Work to complete.
The response should consist of the records, reproduced exactly.

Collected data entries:
──────────
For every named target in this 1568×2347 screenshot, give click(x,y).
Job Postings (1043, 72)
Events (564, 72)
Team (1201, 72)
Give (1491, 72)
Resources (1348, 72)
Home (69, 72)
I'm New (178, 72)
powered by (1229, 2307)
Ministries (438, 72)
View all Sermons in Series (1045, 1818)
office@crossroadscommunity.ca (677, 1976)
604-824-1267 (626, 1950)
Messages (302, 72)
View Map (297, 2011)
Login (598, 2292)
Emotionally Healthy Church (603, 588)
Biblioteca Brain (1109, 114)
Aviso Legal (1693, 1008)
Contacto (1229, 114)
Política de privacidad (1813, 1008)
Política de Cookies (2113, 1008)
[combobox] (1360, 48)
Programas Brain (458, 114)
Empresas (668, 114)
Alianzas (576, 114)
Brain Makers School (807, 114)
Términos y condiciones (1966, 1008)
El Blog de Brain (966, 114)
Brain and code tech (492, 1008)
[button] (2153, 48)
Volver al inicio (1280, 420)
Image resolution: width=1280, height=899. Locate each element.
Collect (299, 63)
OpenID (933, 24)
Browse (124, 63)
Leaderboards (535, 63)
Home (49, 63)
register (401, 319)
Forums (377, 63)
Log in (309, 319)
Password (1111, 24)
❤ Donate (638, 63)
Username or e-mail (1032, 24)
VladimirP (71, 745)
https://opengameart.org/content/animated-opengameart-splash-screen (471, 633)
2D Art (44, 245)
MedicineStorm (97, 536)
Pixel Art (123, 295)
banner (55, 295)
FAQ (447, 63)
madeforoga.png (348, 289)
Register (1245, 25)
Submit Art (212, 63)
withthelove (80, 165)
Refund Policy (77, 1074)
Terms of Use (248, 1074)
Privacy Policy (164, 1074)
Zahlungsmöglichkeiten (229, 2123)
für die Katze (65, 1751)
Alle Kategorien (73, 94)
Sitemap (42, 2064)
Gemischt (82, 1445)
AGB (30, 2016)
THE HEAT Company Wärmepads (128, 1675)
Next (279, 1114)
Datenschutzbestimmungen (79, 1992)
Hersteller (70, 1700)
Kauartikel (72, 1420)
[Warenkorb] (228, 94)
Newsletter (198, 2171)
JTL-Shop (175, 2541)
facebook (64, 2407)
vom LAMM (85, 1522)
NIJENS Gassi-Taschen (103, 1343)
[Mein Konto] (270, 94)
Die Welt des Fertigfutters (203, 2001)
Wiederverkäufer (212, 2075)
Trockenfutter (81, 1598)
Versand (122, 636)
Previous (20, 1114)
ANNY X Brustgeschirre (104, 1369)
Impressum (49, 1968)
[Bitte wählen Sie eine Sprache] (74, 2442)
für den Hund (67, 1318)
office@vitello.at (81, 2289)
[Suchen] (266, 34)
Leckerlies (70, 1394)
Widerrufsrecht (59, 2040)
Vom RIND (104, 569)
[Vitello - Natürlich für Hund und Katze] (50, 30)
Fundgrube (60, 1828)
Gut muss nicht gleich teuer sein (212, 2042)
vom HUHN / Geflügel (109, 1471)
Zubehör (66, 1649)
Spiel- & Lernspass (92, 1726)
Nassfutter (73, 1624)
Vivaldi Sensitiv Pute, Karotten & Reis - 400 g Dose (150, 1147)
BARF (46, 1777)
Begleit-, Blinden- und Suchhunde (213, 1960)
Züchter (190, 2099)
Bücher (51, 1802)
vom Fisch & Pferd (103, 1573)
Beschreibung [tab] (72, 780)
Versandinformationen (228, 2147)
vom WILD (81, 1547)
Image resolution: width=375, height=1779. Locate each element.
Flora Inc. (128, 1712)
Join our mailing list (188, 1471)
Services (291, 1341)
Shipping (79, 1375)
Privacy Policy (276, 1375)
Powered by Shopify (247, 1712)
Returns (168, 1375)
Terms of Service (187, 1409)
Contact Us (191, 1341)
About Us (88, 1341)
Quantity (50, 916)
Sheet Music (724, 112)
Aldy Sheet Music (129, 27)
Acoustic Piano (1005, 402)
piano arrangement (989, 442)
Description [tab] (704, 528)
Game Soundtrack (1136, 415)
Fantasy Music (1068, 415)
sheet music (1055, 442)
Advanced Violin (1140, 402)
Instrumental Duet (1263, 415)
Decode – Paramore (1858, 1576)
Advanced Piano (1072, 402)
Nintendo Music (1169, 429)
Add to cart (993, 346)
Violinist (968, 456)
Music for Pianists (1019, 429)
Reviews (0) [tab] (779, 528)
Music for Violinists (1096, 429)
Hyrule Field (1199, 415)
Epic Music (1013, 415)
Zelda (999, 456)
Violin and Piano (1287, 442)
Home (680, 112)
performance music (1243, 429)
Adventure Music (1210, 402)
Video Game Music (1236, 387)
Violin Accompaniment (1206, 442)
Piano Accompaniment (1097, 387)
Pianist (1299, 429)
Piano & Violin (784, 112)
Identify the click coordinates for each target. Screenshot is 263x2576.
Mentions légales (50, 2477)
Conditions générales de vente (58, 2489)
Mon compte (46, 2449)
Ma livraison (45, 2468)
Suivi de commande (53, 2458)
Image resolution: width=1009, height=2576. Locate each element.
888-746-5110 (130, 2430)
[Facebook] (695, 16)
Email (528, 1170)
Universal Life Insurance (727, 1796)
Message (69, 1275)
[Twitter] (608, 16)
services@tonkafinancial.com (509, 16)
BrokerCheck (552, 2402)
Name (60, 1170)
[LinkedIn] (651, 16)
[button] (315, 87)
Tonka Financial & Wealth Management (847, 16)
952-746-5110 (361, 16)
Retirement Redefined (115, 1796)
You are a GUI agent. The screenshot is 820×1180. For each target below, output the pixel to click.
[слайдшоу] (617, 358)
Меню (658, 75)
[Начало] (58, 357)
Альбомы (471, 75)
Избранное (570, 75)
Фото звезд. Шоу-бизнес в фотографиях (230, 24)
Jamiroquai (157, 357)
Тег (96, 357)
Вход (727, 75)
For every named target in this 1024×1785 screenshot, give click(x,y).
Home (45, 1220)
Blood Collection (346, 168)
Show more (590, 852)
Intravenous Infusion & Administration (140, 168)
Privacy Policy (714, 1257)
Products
──────────
Completed exercise.
For every named target in this 1568×2347 screenshot, give click(x,y).
Job Postings (1043, 72)
Events (564, 72)
Team (1201, 72)
Give (1491, 72)
Resources (1348, 72)
Home (69, 72)
I'm New (178, 72)
powered by (1229, 2307)
Ministries (438, 72)
View all Sermons in Series (1045, 1818)
office@crossroadscommunity.ca (677, 1976)
604-824-1267 (626, 1950)
Messages (302, 72)
View Map (297, 2011)
Login (598, 2292)
Emotionally Healthy Church (603, 588)
Biblioteca Brain (1109, 114)
Aviso Legal (1693, 1008)
Contacto (1229, 114)
Política de privacidad (1813, 1008)
Política de Cookies (2113, 1008)
[combobox] (1360, 48)
Programas Brain (458, 114)
Empresas (668, 114)
Alianzas (576, 114)
Brain Makers School (807, 114)
Términos y condiciones (1966, 1008)
El Blog de Brain (966, 114)
Brain and code tech (492, 1008)
[button] (2153, 48)
Volver al inicio (1280, 420)
Image resolution: width=1280, height=899. Locate each element.
Collect (299, 63)
OpenID (933, 24)
Browse (124, 63)
Leaderboards (535, 63)
Home (49, 63)
register (401, 319)
Forums (377, 63)
Log in (309, 319)
Password (1111, 24)
❤ Donate (638, 63)
Username or e-mail (1032, 24)
VladimirP (71, 745)
https://opengameart.org/content/animated-opengameart-splash-screen (471, 633)
2D Art (44, 245)
MedicineStorm (97, 536)
Pixel Art (123, 295)
banner (55, 295)
FAQ (447, 63)
madeforoga.png (348, 289)
Register (1245, 25)
Submit Art (212, 63)
withthelove (80, 165)
Refund Policy (77, 1074)
Terms of Use (248, 1074)
Privacy Policy (164, 1074)
Zahlungsmöglichkeiten (229, 2123)
für die Katze (65, 1751)
Alle Kategorien (73, 94)
Sitemap (42, 2064)
Gemischt (82, 1445)
AGB (30, 2016)
THE HEAT Company Wärmepads (128, 1675)
Next (279, 1114)
Datenschutzbestimmungen (79, 1992)
Hersteller (70, 1700)
Kauartikel (72, 1420)
[Warenkorb] (228, 94)
Newsletter (198, 2171)
JTL-Shop (175, 2541)
facebook (64, 2407)
vom LAMM (85, 1522)
NIJENS Gassi-Taschen (103, 1343)
[Mein Konto] (270, 94)
Die Welt des Fertigfutters (203, 2001)
Wiederverkäufer (212, 2075)
Trockenfutter (81, 1598)
Versand (122, 636)
Previous (20, 1114)
ANNY X Brustgeschirre (104, 1369)
Impressum (49, 1968)
[Bitte wählen Sie eine Sprache] (74, 2442)
für den Hund (67, 1318)
office@vitello.at (81, 2289)
[Suchen] (266, 34)
Leckerlies (70, 1394)
Widerrufsrecht (59, 2040)
Vom RIND (104, 569)
[Vitello - Natürlich für Hund und Katze] (50, 30)
Fundgrube (60, 1828)
Gut muss nicht gleich teuer sein (212, 2042)
vom HUHN / Geflügel (109, 1471)
Zubehör (66, 1649)
Spiel- & Lernspass (92, 1726)
Nassfutter (73, 1624)
Vivaldi Sensitiv Pute, Karotten & Reis - 400 g Dose (150, 1147)
BARF (46, 1777)
Begleit-, Blinden- und Suchhunde (213, 1960)
Züchter (190, 2099)
Bücher (51, 1802)
vom Fisch & Pferd (103, 1573)
Beschreibung [tab] (72, 780)
Versandinformationen (228, 2147)
vom WILD (81, 1547)
Image resolution: width=375, height=1779. Locate each element.
Flora Inc. (128, 1712)
Join our mailing list (188, 1471)
Services (291, 1341)
Shipping (79, 1375)
Privacy Policy (276, 1375)
Powered by Shopify (247, 1712)
Returns (168, 1375)
Terms of Service (187, 1409)
Contact Us (191, 1341)
About Us (88, 1341)
Quantity (50, 916)
Sheet Music (724, 112)
Aldy Sheet Music (129, 27)
Acoustic Piano (1005, 402)
piano arrangement (989, 442)
Description [tab] (704, 528)
Game Soundtrack (1136, 415)
Fantasy Music (1068, 415)
sheet music (1055, 442)
Advanced Violin (1140, 402)
Instrumental Duet (1263, 415)
Decode – Paramore (1858, 1576)
Advanced Piano (1072, 402)
Nintendo Music (1169, 429)
Add to cart (993, 346)
Violinist (968, 456)
Music for Pianists (1019, 429)
Reviews (0) [tab] (779, 528)
Music for Violinists (1096, 429)
Hyrule Field (1199, 415)
Epic Music (1013, 415)
Zelda (999, 456)
Violin and Piano (1287, 442)
Home (680, 112)
performance music (1243, 429)
Adventure Music (1210, 402)
Video Game Music (1236, 387)
Violin Accompaniment (1206, 442)
Piano Accompaniment (1097, 387)
Pianist (1299, 429)
Piano & Violin (784, 112)
Identify the click coordinates for each target. Screenshot is 263x2576.
Mentions légales (50, 2477)
Conditions générales de vente (58, 2489)
Mon compte (46, 2449)
Ma livraison (45, 2468)
Suivi de commande (53, 2458)
Image resolution: width=1009, height=2576. Locate each element.
888-746-5110 (130, 2430)
[Facebook] (695, 16)
Email (528, 1170)
Universal Life Insurance (727, 1796)
Message (69, 1275)
[Twitter] (608, 16)
services@tonkafinancial.com (509, 16)
BrokerCheck (552, 2402)
Name (60, 1170)
[LinkedIn] (651, 16)
[button] (315, 87)
Tonka Financial & Wealth Management (847, 16)
952-746-5110 (361, 16)
Retirement Redefined (115, 1796)
You are a GUI agent. The screenshot is 820×1180. For each target below, output the pixel to click.
[слайдшоу] (617, 358)
Меню (658, 75)
[Начало] (58, 357)
Альбомы (471, 75)
Избранное (570, 75)
Фото звезд. Шоу-бизнес в фотографиях (230, 24)
Jamiroquai (157, 357)
Тег (96, 357)
Вход (727, 75)
For every named target in this 1024×1785 screenshot, give click(x,y).
Home (45, 1220)
Blood Collection (346, 168)
Show more (590, 852)
Intravenous Infusion & Administration (140, 168)
Privacy Policy (714, 1257)
Products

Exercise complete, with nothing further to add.